Copy out the lines from the one containing "Given: Open settings" through the end of the records, leaving out the pictures.
#####
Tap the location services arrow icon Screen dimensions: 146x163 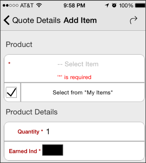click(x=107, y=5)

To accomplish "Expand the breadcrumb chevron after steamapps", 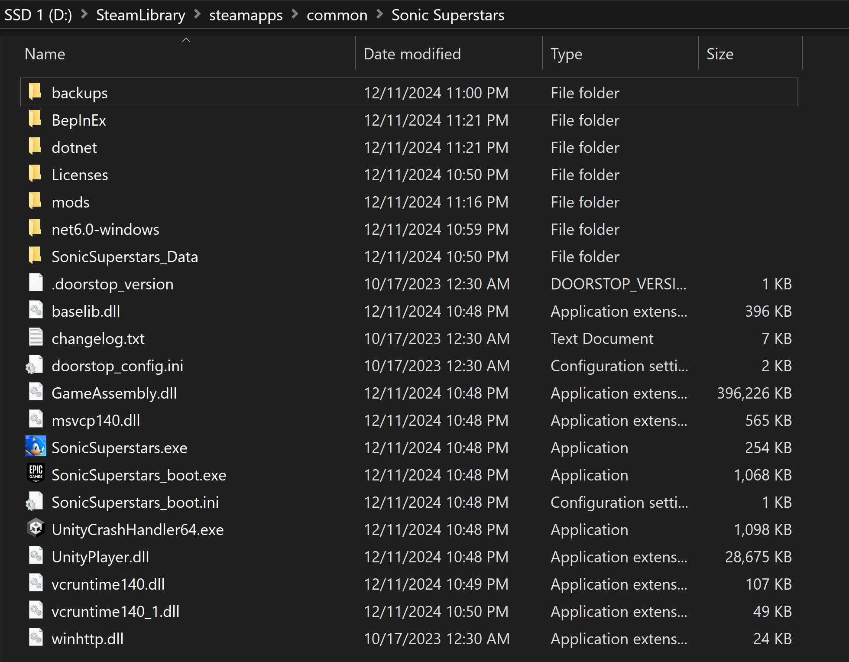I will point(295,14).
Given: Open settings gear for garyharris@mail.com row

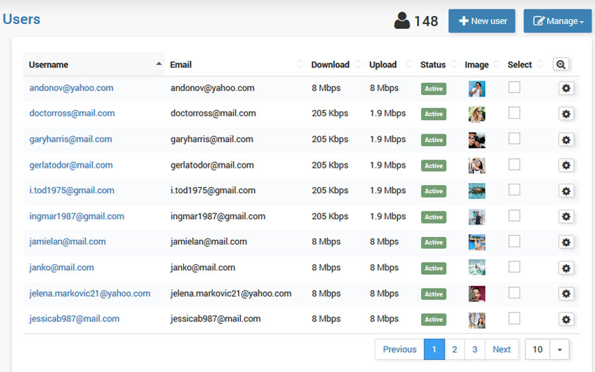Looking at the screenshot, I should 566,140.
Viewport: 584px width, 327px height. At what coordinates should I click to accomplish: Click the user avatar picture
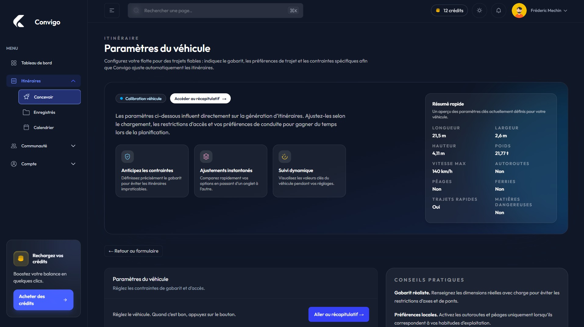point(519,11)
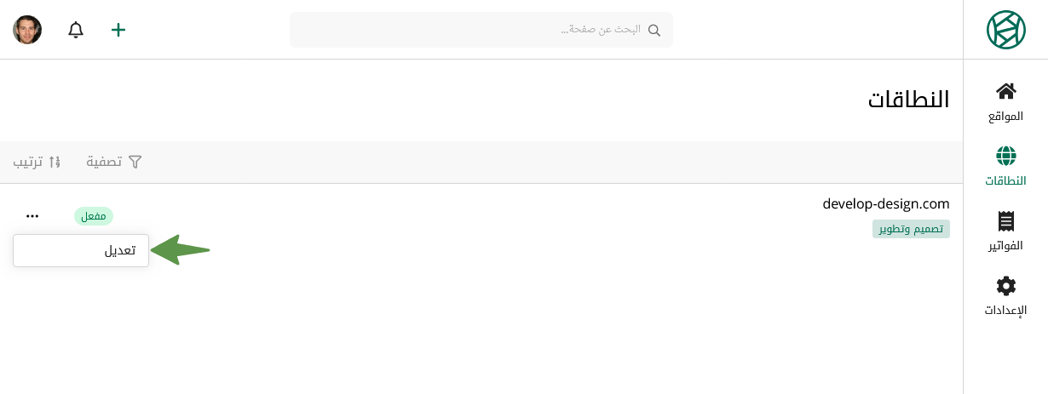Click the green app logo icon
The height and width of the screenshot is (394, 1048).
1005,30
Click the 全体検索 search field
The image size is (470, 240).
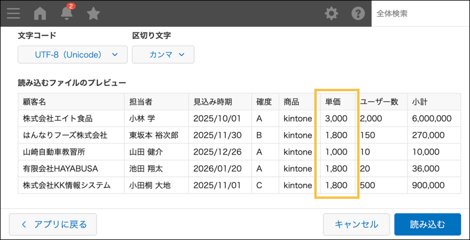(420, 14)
#####
→ REPLY TO THE TASK
Given: Open settings gear for garyharris@mail.com row

Looking at the screenshot, I should 566,140.
Viewport: 584px width, 327px height. At what coordinates should I click to accomplish: Click the user avatar picture
point(519,11)
Click the green app logo icon
The height and width of the screenshot is (394, 1048).
1005,30
Click the 全体検索 search field
The image size is (470, 240).
(420, 14)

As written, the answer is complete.